ISLAMABAD: Gunmen killed the governor of Pakistan’s Punjab province, a senior member of the ruling party, in Islamabad on Tuesday, his spokesman said.
…
Interior Minister Rahman Malik told reporters that the suspect in the case had surrendered to police and told them he killed Taseer because “the governor described the blasphemy laws as a black law.”

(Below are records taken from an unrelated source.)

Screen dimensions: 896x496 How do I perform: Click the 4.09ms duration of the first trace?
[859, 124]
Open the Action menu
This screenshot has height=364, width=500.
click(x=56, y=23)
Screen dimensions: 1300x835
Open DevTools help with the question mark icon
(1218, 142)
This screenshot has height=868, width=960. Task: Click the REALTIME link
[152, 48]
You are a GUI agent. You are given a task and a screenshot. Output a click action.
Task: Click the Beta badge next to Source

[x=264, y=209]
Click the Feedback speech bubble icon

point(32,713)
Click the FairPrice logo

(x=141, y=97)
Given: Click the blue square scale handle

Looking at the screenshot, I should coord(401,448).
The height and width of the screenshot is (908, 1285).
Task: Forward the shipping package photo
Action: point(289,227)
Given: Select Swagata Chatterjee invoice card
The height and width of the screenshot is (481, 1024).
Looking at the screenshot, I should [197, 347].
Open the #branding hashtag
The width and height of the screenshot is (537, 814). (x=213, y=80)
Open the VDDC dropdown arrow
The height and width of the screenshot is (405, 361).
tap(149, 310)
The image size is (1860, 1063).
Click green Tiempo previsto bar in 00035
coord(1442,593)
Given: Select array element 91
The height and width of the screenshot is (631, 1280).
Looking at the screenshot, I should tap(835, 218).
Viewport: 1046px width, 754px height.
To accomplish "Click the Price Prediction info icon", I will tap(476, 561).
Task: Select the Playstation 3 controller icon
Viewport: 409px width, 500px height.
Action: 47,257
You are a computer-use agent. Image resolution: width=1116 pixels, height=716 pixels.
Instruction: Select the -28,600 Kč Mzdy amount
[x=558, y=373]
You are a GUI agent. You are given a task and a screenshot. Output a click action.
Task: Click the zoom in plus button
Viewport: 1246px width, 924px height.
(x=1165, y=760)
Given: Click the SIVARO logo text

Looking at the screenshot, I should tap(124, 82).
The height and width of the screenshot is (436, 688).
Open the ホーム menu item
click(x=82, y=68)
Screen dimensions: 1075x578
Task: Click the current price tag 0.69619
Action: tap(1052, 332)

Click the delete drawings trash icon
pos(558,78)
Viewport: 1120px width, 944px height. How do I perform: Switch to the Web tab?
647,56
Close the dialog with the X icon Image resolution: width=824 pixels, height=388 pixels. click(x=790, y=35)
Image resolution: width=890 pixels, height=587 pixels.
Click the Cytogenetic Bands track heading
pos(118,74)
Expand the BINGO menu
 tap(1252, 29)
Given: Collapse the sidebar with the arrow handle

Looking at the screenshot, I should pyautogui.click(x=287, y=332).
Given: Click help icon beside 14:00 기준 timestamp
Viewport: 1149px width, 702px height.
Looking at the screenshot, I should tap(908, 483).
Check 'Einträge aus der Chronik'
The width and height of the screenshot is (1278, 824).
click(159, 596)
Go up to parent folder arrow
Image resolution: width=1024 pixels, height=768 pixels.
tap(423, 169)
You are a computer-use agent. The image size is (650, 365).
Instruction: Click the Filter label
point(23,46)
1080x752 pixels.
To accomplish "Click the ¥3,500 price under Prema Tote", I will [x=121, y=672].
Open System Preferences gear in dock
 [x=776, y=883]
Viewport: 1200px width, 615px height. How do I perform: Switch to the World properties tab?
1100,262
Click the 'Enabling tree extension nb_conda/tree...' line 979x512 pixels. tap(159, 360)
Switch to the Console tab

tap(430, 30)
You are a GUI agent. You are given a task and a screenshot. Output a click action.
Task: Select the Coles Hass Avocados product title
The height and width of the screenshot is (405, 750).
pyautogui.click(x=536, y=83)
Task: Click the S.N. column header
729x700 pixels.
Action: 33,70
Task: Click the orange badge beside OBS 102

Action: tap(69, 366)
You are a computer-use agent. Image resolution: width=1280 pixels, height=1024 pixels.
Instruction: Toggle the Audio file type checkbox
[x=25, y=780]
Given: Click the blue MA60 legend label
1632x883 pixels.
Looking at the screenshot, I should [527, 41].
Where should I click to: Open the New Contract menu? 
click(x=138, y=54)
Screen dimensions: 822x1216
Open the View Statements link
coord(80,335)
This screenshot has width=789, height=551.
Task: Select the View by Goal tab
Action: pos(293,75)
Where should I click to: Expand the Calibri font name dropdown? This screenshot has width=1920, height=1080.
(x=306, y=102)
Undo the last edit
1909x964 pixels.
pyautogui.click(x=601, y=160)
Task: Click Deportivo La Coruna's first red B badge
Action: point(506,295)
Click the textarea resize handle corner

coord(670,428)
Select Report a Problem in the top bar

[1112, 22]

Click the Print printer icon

Governor Punjab Salman Taseer killed in gun attack – Dawn
Blasphemy is the defamation of the name of God or the gods, and by extension any display of gross irreverence towards any person or thing deemed worthy of exalted esteem.
Blasphemy
There will now be an uproar about those Islamist Pakistani and the idolizers who hold free speech in exalted esteem will now declare how abhorrent, even blasphemic, it is that countries can have a law against blasphemy at all. Especially if those countries have mostly Muslim populations.
Well, many countries have such laws. Wikipedia currently lists some forty and I am sure there are many unlisted ones. Let's take a look at a few not so Islamist ones:
Austria: In Austria, Articles 188, 189 of the penal code relate to blasphemy.
Brazil: Art. 208 of the penal code states that "publicly villifying an act or object of religious worship" is a crime punishable with 1 month to a year of incarceration, or fine.
Greece: Article 199 "Blasphemy Concerning Religions" states: One who publicly and maliciously and by any means blasphemes the Greek Orthodox Church or any other religion tolerable in Greece shall be punished by imprisonment for not more than two years
Israel: In Israel, blasphemy is covered by Articles 170 and 173 of the penal code
United Kingdom: Blasphemy laws in the United Kingdom were specific to blasphemy against Christianity. … The last successful blasphemy prosecution (also a private prosecution) was Whitehouse v. Lemon in 1977, when Denis Lemon, the editor of Gay News, was found guilty.
Blasphemy laws are dangerous if they are not neutral towards all acknowledged believes or when they can be easily abused to accuse anyone out of revenge or other personal motives.
But blasphemy laws make sense. Religion believe is often deeply held and blasphemy laws can prevent provoked strife and heart felt outrage.
That is not to justify the murder of Salman Taeseer. Just to think a bit about the lunatic religion of free speech absolutism and the blasphemy, inherent in the mere existance of any blasphemy law, against the deeply felt believe and exalted esteem for the free speech religion.